On December 21, 1968, three astronauts named Frank Borman, Jim Lovell, and William Anders strapped themselves into a tiny cone-shaped capsule on top of a Saturn V rocket - the most powerful machine humans had ever built. At 7:51 in the morning, the rocket erupted with 7.5 million pounds of thrust, shaking the Florida coast and roaring into the sky. Apollo 8 was on its way to become the first crewed spacecraft ever to leave Earth's gravity and fly to another world.
For three days, the crew sped across 240,000 miles of empty space. On Christmas Eve, they slipped into orbit around the Moon, becoming the first humans to see the far side, the gray pocked half that always faces away from Earth. They circled 10 times. On their fourth orbit, they watched in stunned silence as Earth - a swirling blue and white marble - rose above the dead gray Moon. Anders snapped a photograph that would become one of the most famous images in human history, the "Earthrise."

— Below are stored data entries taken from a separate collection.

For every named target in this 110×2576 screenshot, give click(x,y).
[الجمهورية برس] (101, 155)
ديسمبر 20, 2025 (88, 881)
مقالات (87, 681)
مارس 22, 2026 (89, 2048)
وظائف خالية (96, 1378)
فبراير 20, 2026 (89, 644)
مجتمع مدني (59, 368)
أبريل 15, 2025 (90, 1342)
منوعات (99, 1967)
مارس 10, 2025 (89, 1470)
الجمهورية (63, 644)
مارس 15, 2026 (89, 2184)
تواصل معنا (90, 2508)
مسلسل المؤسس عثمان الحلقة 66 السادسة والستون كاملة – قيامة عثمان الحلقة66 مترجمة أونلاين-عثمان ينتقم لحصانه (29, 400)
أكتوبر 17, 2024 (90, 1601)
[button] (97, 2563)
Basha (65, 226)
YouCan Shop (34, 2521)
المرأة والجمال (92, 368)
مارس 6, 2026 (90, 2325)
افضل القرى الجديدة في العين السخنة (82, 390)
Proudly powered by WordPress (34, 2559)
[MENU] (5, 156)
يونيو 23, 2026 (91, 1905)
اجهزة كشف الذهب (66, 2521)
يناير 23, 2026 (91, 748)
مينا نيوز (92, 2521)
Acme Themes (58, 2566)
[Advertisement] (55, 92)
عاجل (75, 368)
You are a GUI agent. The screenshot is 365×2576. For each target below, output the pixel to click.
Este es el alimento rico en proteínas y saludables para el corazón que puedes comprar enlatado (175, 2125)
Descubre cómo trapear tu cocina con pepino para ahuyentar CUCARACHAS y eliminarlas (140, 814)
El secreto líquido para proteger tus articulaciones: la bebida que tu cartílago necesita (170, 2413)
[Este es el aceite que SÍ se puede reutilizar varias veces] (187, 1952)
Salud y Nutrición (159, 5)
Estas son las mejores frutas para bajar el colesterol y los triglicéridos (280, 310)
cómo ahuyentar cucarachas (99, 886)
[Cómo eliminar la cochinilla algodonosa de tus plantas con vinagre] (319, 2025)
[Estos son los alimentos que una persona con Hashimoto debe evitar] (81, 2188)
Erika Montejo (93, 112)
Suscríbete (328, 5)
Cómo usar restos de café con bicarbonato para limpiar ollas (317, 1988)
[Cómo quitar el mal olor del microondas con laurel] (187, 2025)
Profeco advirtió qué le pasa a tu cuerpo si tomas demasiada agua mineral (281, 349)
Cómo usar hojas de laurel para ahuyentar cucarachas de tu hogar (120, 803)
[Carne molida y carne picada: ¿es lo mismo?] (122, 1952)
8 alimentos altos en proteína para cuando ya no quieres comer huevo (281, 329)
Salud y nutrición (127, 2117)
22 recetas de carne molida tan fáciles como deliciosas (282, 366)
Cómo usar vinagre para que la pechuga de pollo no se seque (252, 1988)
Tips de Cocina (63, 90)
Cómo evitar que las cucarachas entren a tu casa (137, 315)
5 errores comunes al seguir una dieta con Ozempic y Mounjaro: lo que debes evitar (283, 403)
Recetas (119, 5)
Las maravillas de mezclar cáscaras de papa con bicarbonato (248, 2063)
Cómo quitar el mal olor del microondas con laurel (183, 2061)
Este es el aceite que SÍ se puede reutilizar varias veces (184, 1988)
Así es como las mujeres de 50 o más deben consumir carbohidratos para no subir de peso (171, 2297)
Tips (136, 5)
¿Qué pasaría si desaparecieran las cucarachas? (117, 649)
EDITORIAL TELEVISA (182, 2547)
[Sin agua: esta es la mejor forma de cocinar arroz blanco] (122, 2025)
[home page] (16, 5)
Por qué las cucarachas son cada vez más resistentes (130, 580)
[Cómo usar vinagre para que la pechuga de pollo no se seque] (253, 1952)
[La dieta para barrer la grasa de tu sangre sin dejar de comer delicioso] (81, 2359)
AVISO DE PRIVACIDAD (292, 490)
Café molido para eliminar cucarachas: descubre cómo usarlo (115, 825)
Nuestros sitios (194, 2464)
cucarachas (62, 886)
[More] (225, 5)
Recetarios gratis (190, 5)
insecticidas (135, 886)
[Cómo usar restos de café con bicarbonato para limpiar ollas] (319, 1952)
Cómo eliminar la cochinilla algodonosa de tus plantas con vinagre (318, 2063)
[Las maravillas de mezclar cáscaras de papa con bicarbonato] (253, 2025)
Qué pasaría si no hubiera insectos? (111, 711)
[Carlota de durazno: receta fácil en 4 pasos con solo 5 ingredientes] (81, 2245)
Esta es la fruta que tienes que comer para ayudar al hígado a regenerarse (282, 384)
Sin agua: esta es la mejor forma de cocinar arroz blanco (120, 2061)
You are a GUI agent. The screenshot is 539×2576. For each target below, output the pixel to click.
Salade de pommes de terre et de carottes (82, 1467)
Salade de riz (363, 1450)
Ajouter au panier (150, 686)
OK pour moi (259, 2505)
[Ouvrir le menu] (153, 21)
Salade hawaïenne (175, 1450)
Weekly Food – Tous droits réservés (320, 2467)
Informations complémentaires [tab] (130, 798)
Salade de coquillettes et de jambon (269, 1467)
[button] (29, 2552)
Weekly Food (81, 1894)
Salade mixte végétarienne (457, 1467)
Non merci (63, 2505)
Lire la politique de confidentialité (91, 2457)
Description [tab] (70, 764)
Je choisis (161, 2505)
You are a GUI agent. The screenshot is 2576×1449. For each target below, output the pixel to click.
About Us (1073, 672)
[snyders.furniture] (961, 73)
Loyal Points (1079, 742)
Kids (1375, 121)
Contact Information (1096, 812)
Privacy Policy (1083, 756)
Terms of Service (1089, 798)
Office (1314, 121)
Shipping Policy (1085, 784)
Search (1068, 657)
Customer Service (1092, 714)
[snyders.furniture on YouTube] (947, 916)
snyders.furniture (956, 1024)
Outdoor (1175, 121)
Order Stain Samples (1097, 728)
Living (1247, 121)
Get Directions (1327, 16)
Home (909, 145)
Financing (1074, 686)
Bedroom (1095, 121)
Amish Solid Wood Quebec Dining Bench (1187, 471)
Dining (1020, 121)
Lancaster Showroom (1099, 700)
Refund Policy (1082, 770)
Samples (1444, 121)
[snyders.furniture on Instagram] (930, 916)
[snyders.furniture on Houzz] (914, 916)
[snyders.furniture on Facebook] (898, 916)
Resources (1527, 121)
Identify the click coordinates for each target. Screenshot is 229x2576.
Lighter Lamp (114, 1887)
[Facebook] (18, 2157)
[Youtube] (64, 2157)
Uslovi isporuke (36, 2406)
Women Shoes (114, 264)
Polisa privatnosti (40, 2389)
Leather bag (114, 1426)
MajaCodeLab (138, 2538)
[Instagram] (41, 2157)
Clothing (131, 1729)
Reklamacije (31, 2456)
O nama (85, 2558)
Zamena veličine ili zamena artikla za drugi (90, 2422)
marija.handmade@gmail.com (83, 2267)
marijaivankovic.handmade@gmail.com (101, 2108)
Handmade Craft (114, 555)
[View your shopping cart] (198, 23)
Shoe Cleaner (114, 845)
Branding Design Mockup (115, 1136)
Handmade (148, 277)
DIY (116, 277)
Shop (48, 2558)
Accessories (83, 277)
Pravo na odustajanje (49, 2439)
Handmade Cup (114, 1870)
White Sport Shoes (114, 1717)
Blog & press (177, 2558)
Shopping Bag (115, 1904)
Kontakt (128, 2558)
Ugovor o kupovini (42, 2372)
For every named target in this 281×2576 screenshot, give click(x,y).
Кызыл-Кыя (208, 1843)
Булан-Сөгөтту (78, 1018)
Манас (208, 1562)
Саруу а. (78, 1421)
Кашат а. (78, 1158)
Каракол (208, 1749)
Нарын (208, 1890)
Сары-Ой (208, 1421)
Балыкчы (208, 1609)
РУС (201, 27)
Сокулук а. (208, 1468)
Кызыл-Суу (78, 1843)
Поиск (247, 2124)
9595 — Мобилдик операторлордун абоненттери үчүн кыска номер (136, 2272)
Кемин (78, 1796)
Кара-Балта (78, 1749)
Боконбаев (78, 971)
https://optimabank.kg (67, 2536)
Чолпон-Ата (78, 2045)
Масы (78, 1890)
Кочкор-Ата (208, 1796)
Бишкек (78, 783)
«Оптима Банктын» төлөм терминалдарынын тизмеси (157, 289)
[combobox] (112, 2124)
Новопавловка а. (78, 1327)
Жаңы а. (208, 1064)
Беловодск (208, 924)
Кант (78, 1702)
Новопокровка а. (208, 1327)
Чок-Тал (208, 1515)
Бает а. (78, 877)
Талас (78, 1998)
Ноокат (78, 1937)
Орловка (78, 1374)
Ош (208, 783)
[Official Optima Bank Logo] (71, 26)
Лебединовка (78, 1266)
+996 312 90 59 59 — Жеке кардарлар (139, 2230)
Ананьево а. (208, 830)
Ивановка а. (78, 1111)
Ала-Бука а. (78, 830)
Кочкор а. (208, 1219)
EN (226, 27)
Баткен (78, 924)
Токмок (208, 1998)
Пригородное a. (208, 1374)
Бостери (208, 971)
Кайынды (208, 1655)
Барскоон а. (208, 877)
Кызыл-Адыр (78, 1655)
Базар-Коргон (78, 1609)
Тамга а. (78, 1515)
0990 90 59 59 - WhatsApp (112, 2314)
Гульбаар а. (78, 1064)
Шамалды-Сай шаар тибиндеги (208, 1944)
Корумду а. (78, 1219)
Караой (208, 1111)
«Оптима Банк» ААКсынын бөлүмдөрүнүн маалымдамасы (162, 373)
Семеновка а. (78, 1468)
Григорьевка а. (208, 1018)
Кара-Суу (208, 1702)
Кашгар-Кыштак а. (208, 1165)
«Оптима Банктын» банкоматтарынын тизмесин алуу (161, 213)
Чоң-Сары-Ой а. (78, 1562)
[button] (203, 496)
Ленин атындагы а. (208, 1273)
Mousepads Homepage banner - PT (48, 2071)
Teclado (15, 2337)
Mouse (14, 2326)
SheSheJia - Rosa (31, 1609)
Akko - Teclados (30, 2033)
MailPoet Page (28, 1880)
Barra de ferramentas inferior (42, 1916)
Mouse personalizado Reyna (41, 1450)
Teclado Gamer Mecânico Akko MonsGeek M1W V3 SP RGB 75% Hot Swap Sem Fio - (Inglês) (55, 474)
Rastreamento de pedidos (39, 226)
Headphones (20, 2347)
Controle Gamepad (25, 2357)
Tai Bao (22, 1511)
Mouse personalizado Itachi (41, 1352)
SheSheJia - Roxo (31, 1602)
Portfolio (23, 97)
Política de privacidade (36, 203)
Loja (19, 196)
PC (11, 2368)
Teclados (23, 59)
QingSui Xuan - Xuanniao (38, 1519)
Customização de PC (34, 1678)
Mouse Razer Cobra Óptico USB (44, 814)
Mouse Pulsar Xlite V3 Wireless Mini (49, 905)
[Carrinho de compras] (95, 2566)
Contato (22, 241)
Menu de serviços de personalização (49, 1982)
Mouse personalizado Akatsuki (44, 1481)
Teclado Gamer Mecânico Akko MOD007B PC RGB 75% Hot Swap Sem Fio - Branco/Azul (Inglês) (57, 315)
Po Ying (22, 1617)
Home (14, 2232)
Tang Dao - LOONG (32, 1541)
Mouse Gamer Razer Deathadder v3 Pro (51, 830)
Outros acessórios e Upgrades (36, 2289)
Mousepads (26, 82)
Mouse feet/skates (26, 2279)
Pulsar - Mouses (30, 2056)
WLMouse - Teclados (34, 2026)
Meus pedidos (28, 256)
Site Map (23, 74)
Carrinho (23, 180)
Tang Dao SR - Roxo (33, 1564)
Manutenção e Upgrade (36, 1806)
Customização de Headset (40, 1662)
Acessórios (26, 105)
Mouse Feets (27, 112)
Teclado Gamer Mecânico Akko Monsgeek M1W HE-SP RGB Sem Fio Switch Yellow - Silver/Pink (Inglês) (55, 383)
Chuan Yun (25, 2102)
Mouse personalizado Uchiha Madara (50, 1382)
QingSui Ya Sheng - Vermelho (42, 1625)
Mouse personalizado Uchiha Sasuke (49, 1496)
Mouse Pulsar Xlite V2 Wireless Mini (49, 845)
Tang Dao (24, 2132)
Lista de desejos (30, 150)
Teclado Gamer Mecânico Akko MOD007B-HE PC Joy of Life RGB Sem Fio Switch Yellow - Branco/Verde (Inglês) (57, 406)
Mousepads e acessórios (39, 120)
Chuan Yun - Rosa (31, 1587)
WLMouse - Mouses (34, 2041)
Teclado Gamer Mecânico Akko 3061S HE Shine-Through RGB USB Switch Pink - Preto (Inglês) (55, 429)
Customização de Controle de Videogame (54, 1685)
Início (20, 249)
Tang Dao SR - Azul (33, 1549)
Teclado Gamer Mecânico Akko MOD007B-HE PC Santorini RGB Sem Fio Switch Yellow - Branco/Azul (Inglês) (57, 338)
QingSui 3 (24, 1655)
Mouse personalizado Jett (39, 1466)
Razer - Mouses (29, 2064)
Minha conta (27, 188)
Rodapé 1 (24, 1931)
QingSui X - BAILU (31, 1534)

That Christmas Eve, the three astronauts read aloud from the Book of Genesis as a billion people around the world listened on radio and television, the largest audience in history. They wished everyone "a Merry Christmas, and God bless all of you - all of you on the good Earth." When Apollo 8 splashed down safely on December 27, NASA had pulled off something extraordinary. Just six months later, Apollo 11 would actually land on the Moon, but Apollo 8 was the journey that showed humanity our home from far away for the first time.